O Brasil leva a sério o sigilo médico: a proteção à intimidade e à vida privada é direito fundamental previsto na Constituição; o Código Penal ameaça com até um ano de detenção quem violar segredo profissional; o Código de Ética Médica proíbe o médico de divulgar um prontuário médico sem autorização por escrito do paciente, mesmo que seja para atender ordem judicial.
O problema é que o Brasil não leva a sério as mulheres. Há 10 anos, em 10 de abril de 2007, uma operação policial invadiu uma clínica de planejamento familiar de Campo Grande (MS). Televisionada em tempo real, a invasão policial devassou 9.862 prontuários médicos de mulheres que haviam se consultado na clínica ao longo dos anos. Anexados a processos judiciais, os registros de suas necessidades de saúde ficaram expostos ao escrutínio e especulação alheias por vários meses. O motivo da fúria misógina do chamado “Caso das 10 mil” foi uma cruzada anti-aborto: identificar, amedrontar, expor e punir mulheres que decidiram não seguir com uma gestação e as profissionais de saúde que as teriam atendido.
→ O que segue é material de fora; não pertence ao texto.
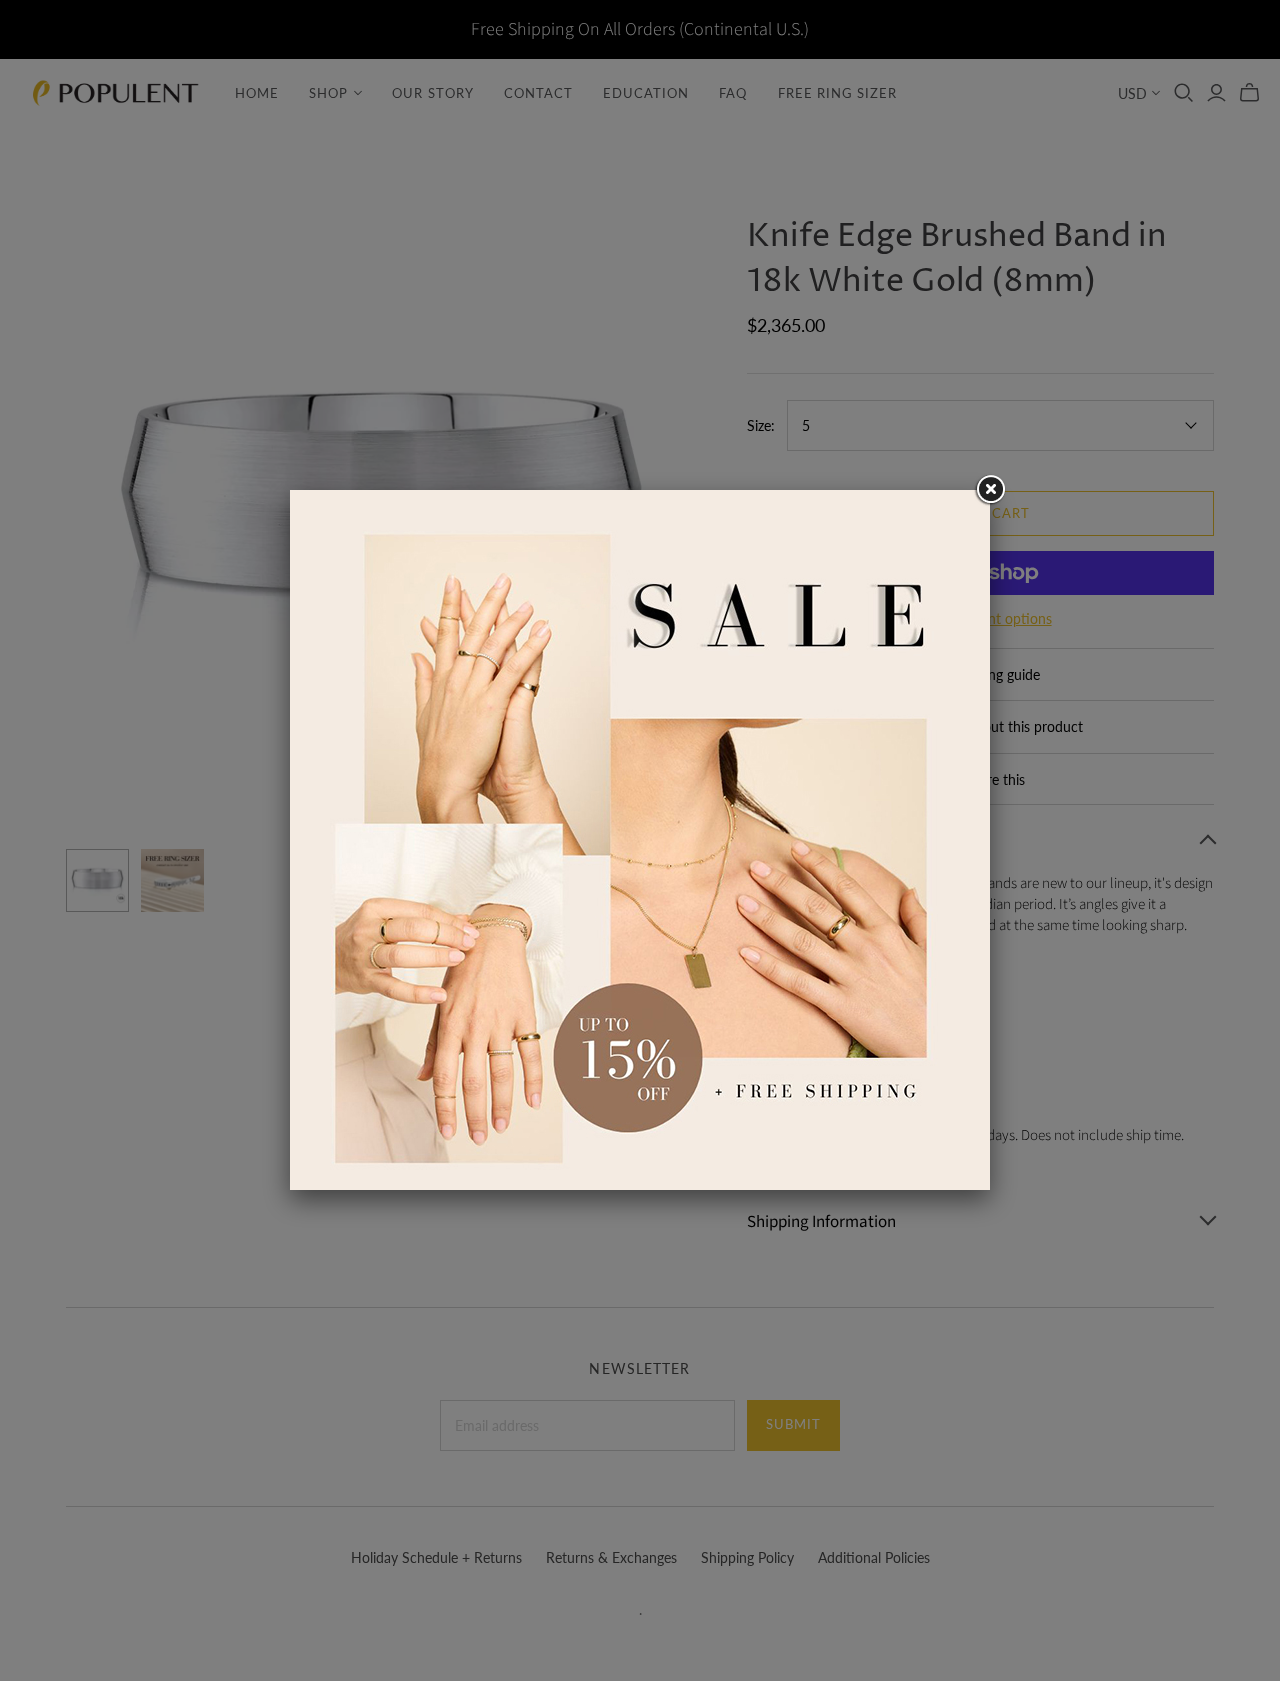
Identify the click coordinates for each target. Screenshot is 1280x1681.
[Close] (990, 490)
1200 pacientes e funcionárias da clínica foram indiciadas. Não importava que mulheres encontraram na clínica um raro espaço de acessar informação e conhecer possibilidades para sua vida reprodutiva, não importava que as supostas provas da prática de aborto foram obtidas de forma ilegal. Importava apenas usar o poder penal para passar a mensagem: os corpos das mulheres e seus segredos médicos pertencem à polícia, ao Estado, aos agressores. Nunca a elas mesmas.
Para muitas mulheres pacientes da clínica, o desfecho foi aceitar uma suspensão condicional do processo, submetendo-se por dois anos à vigilância periódica do Estado que lhes devassou a vida: assinar listas de frequência em varas judiciais, prestar serviços comunitários, esperar uma chance nova de ter direito à intimidade. Passados 10 anos, as previsões legais de sigilo médico seguem firmes e fortes. Mulheres seguem com medo de que suas necessidades de saúde virem pretextos para invasão de suas vidas. Nós esperamos que o Supremo Tribunal Federal não se esqueça disso ao julgar a ADPF 442 de descriminalização do aborto.